*Aim*
Revise the records below by replacing every occurrence of "GUI agent" with "interface agent", and keep every other part of the lines unchanged.

*Extracted data*
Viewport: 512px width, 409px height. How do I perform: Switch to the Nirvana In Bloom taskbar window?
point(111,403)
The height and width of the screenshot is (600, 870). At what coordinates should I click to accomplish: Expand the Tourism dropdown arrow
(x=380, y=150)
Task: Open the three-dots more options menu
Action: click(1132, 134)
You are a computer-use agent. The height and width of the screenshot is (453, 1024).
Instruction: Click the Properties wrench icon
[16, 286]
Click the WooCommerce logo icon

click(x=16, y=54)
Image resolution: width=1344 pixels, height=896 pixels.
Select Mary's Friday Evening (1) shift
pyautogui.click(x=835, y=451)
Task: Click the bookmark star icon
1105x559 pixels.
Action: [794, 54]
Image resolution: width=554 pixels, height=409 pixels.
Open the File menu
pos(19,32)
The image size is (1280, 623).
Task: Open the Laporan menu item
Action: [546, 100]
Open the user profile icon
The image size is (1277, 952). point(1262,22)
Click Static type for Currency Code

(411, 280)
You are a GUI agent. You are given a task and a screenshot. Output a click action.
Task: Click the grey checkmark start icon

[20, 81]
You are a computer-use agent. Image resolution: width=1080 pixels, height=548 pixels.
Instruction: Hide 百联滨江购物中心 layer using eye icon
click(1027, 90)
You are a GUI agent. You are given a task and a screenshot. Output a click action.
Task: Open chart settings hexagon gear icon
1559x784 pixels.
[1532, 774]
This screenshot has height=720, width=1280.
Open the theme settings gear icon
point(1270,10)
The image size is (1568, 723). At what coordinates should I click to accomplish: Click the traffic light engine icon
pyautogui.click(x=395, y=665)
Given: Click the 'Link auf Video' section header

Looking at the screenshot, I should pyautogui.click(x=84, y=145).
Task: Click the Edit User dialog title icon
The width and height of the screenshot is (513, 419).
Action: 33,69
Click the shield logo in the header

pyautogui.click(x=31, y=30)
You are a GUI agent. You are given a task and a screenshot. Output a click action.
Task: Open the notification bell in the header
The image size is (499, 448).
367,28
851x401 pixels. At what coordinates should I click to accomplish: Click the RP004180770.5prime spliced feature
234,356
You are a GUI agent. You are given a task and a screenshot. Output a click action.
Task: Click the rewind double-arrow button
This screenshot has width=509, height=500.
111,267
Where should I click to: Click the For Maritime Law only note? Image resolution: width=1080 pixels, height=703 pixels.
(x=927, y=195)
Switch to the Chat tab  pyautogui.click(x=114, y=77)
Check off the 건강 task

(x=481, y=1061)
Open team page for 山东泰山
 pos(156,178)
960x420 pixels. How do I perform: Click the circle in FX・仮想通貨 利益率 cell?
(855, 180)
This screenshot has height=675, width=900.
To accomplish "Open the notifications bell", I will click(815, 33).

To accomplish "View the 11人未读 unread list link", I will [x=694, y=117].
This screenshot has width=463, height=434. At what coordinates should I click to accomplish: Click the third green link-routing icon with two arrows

*Result*
Viewport: 512px width, 409px height. How do I perform: Switch to the Nirvana In Bloom taskbar window?
point(111,403)
The height and width of the screenshot is (600, 870). At what coordinates should I click to accomplish: Expand the Tourism dropdown arrow
(x=380, y=150)
Task: Open the three-dots more options menu
Action: click(1132, 134)
You are a computer-use agent. The height and width of the screenshot is (453, 1024).
Instruction: Click the Properties wrench icon
[16, 286]
Click the WooCommerce logo icon

click(x=16, y=54)
Image resolution: width=1344 pixels, height=896 pixels.
Select Mary's Friday Evening (1) shift
pyautogui.click(x=835, y=451)
Task: Click the bookmark star icon
1105x559 pixels.
Action: [794, 54]
Image resolution: width=554 pixels, height=409 pixels.
Open the File menu
pos(19,32)
The image size is (1280, 623).
Task: Open the Laporan menu item
Action: [546, 100]
Open the user profile icon
The image size is (1277, 952). point(1262,22)
Click Static type for Currency Code

(411, 280)
You are a interface agent. You are given a task and a screenshot. Output a click action.
Task: Click the grey checkmark start icon

[20, 81]
You are a computer-use agent. Image resolution: width=1080 pixels, height=548 pixels.
Instruction: Hide 百联滨江购物中心 layer using eye icon
click(1027, 90)
You are a interface agent. You are given a task and a screenshot. Output a click action.
Task: Open chart settings hexagon gear icon
1559x784 pixels.
[1532, 774]
This screenshot has height=720, width=1280.
Open the theme settings gear icon
point(1270,10)
The image size is (1568, 723). At what coordinates should I click to accomplish: Click the traffic light engine icon
pyautogui.click(x=395, y=665)
Given: Click the 'Link auf Video' section header

Looking at the screenshot, I should pyautogui.click(x=84, y=145).
Task: Click the Edit User dialog title icon
The width and height of the screenshot is (513, 419).
Action: 33,69
Click the shield logo in the header

pyautogui.click(x=31, y=30)
You are a interface agent. You are given a task and a screenshot. Output a click action.
Task: Open the notification bell in the header
The image size is (499, 448).
367,28
851x401 pixels. At what coordinates should I click to accomplish: Click the RP004180770.5prime spliced feature
234,356
You are a interface agent. You are given a task and a screenshot. Output a click action.
Task: Click the rewind double-arrow button
This screenshot has width=509, height=500.
111,267
Where should I click to: Click the For Maritime Law only note? Image resolution: width=1080 pixels, height=703 pixels.
(x=927, y=195)
Switch to the Chat tab  pyautogui.click(x=114, y=77)
Check off the 건강 task

(x=481, y=1061)
Open team page for 山东泰山
 pos(156,178)
960x420 pixels. How do I perform: Click the circle in FX・仮想通貨 利益率 cell?
(855, 180)
This screenshot has height=675, width=900.
To accomplish "Open the notifications bell", I will click(815, 33).

To accomplish "View the 11人未读 unread list link", I will [x=694, y=117].
This screenshot has width=463, height=434. At what coordinates should I click to accomplish: Click the third green link-routing icon with two arrows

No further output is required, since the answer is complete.